> Given entries
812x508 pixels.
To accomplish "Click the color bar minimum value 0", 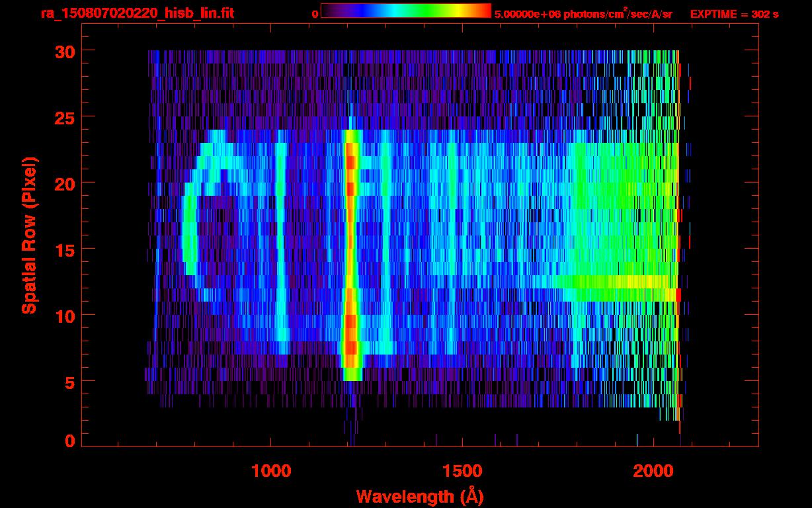I will (315, 14).
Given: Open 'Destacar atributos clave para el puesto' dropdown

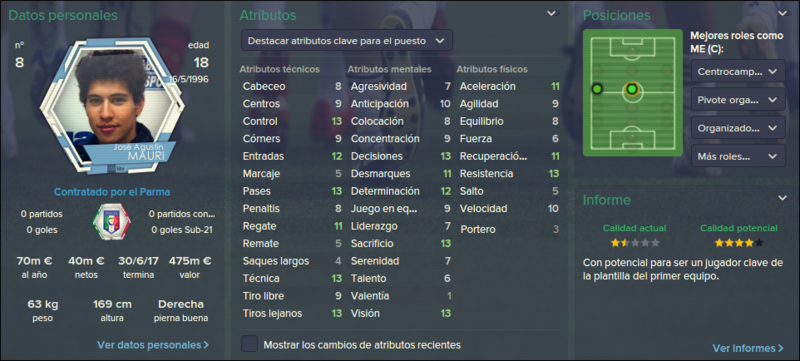Looking at the screenshot, I should click(347, 41).
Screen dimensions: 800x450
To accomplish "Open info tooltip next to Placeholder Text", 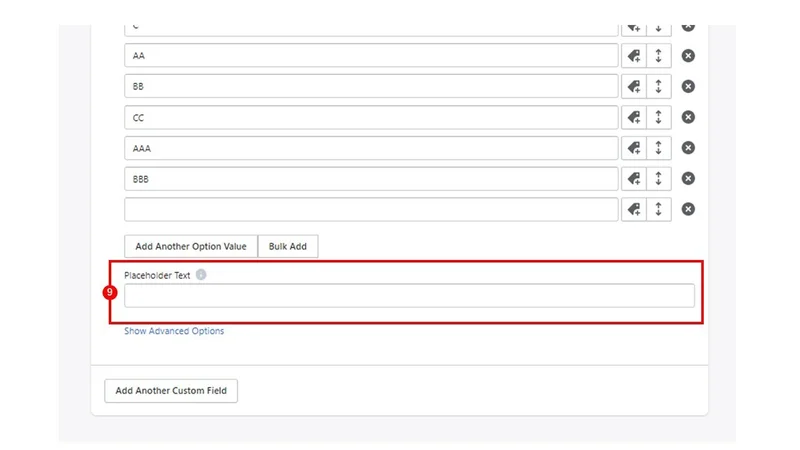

> Brief
The lines to copy begin with the one containing "Screen dimensions: 800x450" and end with the last line of the entries above; copy them exactly, minus the pictures.

> Task solution
Screen dimensions: 800x450
To accomplish "Open info tooltip next to Placeholder Text", 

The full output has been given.